**Work instruction:** Identify every line in the records below that contains the word "computer", and copy each of those lines.

Segment Open

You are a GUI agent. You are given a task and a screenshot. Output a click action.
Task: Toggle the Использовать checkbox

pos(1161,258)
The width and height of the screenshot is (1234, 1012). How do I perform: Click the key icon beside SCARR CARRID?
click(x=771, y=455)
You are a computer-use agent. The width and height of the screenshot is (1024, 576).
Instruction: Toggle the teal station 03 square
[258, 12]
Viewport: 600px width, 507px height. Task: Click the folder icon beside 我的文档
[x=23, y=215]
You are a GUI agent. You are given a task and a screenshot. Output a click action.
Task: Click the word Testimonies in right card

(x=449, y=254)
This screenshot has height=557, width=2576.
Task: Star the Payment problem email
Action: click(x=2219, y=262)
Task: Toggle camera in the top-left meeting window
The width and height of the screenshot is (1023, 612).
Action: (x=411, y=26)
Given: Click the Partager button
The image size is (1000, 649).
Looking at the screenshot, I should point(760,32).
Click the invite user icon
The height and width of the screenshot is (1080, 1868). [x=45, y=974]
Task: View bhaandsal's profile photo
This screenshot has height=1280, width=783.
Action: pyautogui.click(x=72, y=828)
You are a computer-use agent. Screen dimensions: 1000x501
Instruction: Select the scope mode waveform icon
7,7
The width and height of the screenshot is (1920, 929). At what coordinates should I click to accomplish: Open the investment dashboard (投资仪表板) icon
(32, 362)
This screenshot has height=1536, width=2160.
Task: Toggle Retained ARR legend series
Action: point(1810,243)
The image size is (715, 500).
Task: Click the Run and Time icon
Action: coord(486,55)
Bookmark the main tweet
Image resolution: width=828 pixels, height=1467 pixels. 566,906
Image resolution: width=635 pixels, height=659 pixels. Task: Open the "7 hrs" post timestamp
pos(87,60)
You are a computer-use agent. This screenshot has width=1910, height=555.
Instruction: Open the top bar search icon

Segment Closed

**Answer space:**
You are a computer-use agent. The width and height of the screenshot is (1024, 576).
You are a computer-use agent. Screen dimensions: 1000x501
You are a computer-use agent. This screenshot has width=1910, height=555.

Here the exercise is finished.